Please find the lines in the following records that hold "بهترین", and copy them.

======== SUPPLIED DATA ========

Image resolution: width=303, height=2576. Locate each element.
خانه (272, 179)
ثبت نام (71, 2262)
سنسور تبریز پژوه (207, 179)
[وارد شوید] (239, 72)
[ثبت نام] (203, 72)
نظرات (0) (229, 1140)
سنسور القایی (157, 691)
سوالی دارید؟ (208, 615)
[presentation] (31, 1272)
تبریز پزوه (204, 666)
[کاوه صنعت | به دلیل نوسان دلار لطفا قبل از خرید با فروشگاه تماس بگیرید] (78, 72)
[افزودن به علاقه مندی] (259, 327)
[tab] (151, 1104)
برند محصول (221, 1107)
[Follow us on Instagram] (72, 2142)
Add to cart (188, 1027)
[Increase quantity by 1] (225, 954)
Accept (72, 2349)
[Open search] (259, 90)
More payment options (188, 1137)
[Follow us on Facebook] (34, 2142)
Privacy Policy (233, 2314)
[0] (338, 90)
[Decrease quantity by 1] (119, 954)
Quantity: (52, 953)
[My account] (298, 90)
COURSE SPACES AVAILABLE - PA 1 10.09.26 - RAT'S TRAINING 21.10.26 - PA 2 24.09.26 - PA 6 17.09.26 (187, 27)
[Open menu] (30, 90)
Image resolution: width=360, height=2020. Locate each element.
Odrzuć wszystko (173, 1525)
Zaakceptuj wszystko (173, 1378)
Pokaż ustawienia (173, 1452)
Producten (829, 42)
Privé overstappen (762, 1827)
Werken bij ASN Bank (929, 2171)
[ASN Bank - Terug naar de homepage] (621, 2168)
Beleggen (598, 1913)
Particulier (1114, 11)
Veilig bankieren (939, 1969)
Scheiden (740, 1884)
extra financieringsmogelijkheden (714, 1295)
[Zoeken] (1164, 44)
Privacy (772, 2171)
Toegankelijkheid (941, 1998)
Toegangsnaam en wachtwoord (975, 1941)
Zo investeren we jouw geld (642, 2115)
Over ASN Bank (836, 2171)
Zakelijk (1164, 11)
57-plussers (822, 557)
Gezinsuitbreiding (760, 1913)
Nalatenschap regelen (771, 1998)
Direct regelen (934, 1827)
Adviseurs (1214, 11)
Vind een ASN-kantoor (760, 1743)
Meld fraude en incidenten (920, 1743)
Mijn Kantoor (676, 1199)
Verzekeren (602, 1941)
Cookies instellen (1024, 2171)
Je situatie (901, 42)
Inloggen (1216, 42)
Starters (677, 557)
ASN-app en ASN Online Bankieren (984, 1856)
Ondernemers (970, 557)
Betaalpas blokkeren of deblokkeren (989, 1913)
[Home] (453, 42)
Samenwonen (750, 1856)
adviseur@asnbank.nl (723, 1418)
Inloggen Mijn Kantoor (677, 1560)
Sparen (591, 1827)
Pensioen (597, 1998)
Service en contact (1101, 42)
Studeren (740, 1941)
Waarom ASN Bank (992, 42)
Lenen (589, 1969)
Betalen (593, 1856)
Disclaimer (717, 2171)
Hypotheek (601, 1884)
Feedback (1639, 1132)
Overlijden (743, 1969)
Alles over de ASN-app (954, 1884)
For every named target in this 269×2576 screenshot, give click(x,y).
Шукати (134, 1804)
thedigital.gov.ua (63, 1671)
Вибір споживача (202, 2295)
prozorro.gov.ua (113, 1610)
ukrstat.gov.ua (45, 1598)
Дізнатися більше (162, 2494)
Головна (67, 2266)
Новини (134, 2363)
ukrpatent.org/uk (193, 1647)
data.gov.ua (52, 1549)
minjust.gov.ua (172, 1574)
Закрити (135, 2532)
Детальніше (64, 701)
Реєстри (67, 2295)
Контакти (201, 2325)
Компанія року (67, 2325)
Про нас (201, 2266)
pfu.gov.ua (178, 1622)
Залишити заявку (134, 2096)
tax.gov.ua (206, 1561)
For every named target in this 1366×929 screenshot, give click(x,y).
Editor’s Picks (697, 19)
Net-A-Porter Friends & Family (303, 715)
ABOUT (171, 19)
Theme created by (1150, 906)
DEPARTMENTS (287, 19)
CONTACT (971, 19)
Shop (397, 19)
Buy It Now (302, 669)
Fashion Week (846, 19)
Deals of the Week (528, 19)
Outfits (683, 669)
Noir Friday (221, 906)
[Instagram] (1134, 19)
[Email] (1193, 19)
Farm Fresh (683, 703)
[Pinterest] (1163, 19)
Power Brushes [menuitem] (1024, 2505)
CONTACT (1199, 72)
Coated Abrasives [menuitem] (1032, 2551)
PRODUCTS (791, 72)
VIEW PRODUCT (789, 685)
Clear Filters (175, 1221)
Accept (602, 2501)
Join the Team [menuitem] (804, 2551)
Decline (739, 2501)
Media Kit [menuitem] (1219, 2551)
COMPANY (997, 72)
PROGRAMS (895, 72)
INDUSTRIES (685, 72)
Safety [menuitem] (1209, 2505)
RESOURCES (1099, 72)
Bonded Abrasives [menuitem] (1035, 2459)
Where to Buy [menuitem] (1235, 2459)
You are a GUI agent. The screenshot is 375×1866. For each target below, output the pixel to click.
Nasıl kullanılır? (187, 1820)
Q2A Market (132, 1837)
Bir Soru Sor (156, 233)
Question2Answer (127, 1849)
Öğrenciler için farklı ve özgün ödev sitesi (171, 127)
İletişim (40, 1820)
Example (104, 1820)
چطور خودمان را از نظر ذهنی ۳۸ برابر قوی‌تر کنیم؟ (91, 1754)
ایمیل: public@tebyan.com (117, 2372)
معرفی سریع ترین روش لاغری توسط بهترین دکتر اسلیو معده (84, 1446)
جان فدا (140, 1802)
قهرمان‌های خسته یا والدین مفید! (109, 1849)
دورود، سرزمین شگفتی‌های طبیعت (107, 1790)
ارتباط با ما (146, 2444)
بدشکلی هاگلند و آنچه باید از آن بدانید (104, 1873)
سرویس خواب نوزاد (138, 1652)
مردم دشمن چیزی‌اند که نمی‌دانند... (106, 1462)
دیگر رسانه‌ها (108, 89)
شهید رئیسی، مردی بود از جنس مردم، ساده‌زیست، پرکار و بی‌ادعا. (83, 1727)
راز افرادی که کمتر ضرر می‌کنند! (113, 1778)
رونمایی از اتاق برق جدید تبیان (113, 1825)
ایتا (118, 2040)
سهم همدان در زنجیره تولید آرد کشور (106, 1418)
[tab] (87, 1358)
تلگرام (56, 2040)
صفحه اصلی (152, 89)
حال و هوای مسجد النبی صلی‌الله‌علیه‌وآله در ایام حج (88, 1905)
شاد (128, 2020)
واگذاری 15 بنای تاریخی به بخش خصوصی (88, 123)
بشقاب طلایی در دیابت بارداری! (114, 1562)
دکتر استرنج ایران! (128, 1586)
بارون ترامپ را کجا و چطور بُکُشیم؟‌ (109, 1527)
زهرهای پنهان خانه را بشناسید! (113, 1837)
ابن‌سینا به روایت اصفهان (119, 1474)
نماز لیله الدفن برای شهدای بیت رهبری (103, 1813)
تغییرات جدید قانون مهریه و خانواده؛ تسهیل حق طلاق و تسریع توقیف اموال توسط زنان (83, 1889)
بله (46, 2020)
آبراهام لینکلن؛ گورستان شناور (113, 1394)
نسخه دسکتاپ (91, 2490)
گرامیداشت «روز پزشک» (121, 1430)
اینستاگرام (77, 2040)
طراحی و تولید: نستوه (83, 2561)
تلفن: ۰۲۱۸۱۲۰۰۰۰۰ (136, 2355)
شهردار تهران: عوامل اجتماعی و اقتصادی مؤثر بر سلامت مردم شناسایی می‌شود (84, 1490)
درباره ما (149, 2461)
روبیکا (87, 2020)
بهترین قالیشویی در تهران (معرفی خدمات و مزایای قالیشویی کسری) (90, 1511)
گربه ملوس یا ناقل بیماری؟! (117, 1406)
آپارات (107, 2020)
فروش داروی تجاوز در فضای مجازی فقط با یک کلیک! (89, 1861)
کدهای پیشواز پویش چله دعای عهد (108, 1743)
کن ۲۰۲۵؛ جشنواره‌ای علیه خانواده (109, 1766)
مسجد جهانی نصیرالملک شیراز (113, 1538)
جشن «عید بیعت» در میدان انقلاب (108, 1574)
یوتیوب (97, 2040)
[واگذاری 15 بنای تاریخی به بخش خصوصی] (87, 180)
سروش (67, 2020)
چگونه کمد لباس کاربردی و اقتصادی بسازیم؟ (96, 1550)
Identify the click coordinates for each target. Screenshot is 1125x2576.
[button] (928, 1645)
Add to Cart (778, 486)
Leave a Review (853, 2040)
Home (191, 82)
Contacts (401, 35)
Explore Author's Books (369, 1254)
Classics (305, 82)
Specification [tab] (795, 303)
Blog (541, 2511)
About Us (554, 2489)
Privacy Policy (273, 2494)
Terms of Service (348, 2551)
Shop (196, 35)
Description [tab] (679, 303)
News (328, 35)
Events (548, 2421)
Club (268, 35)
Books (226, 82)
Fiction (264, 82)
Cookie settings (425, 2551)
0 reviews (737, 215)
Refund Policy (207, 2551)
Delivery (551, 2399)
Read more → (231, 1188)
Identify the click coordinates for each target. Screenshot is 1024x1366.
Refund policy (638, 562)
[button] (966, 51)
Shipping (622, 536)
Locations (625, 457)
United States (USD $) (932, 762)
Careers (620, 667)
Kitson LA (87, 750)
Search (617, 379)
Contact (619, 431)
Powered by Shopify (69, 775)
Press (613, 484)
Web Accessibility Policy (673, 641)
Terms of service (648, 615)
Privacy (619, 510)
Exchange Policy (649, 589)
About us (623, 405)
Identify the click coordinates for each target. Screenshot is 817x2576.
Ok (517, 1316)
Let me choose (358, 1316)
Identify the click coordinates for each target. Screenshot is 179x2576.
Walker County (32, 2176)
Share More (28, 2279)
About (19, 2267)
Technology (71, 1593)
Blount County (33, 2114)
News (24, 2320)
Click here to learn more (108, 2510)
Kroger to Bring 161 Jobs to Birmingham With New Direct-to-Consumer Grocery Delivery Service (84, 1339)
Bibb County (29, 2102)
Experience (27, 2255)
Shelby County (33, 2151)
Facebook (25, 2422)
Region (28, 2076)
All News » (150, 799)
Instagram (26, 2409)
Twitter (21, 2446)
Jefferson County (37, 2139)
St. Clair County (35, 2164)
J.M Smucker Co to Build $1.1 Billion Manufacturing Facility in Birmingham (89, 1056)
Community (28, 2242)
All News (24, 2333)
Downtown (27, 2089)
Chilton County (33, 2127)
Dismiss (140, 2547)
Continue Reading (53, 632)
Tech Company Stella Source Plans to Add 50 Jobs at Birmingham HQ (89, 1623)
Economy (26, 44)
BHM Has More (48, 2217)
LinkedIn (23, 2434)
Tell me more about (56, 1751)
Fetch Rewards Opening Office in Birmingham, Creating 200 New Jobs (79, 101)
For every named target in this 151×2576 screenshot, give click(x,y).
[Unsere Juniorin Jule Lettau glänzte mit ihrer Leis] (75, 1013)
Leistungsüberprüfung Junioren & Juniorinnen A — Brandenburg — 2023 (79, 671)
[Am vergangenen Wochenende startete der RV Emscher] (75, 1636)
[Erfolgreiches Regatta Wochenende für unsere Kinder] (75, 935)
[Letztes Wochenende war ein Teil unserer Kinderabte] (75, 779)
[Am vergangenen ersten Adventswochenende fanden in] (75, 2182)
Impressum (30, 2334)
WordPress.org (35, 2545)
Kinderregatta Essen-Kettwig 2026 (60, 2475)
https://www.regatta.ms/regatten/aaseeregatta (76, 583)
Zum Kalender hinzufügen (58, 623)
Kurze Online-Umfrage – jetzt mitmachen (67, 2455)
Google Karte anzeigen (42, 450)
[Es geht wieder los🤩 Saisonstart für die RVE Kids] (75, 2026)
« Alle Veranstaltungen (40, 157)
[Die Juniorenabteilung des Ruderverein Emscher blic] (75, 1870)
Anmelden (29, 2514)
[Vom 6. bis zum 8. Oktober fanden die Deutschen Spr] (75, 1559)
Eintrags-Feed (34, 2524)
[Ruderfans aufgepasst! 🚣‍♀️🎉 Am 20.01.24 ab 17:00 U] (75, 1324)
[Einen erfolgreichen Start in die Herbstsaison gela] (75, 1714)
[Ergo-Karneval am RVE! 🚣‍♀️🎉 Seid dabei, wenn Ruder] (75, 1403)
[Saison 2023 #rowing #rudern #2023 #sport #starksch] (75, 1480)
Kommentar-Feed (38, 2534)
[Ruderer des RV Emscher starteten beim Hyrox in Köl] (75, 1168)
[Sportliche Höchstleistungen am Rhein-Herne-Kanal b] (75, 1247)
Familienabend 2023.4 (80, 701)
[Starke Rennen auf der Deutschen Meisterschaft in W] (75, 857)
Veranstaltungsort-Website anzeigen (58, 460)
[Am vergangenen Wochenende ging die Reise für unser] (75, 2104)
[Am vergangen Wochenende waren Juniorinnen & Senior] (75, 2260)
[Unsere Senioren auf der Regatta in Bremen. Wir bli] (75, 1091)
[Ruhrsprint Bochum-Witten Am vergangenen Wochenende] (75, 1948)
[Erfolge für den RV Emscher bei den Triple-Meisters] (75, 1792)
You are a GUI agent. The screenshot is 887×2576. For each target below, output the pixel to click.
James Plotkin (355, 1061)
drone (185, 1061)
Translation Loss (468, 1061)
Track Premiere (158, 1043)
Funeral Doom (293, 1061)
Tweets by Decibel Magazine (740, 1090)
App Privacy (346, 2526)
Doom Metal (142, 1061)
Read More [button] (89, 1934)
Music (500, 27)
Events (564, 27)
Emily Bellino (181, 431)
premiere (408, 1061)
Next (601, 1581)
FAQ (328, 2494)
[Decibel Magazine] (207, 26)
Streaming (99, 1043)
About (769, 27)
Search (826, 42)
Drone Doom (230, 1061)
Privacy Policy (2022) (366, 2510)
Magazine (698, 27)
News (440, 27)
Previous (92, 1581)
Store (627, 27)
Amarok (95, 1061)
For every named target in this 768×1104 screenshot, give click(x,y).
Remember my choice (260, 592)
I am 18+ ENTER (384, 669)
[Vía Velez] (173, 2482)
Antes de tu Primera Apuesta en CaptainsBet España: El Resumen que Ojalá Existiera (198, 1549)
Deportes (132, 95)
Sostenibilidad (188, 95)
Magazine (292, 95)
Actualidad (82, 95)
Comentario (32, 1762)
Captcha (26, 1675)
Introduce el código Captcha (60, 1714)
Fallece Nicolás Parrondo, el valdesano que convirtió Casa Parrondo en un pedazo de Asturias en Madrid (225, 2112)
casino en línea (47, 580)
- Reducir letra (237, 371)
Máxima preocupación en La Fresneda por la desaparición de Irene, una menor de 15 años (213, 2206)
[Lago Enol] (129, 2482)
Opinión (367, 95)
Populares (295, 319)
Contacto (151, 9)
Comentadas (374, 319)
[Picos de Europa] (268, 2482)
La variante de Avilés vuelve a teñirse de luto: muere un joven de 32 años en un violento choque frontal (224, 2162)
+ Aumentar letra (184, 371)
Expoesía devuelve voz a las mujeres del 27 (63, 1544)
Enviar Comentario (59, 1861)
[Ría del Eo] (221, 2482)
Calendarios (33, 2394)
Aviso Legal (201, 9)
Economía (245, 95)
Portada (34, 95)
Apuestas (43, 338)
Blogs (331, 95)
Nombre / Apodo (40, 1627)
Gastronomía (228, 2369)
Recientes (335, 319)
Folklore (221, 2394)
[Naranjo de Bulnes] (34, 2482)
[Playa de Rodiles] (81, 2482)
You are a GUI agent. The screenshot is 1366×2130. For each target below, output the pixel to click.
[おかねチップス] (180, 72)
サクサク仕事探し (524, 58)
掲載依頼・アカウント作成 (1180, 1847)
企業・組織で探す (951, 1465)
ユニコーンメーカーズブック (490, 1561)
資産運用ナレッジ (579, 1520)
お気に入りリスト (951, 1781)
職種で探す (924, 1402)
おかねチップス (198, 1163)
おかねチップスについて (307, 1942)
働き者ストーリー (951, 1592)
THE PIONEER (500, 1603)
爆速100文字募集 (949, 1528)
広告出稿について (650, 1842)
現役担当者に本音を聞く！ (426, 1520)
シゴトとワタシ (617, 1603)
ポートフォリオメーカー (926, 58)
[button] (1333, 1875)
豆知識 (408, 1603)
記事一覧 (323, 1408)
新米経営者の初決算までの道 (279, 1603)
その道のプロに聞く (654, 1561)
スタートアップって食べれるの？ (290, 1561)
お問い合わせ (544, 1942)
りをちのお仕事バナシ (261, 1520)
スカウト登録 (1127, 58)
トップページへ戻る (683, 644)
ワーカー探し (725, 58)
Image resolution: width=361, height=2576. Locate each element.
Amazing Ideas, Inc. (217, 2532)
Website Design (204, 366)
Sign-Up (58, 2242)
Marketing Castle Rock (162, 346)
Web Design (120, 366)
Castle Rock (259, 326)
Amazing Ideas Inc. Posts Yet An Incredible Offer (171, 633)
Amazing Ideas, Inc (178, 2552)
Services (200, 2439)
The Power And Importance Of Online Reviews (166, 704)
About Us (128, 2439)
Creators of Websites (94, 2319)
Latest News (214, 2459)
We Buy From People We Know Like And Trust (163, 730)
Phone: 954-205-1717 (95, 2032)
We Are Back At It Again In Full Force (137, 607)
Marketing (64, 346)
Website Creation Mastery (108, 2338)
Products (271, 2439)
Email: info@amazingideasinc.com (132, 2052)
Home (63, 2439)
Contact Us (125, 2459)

========

● **WRITTEN SOLUTION**
معرفی سریع ترین روش لاغری توسط بهترین دکتر اسلیو معده (84, 1446)
بهترین قالیشویی در تهران (معرفی خدمات و مزایای قالیشویی کسری) (90, 1511)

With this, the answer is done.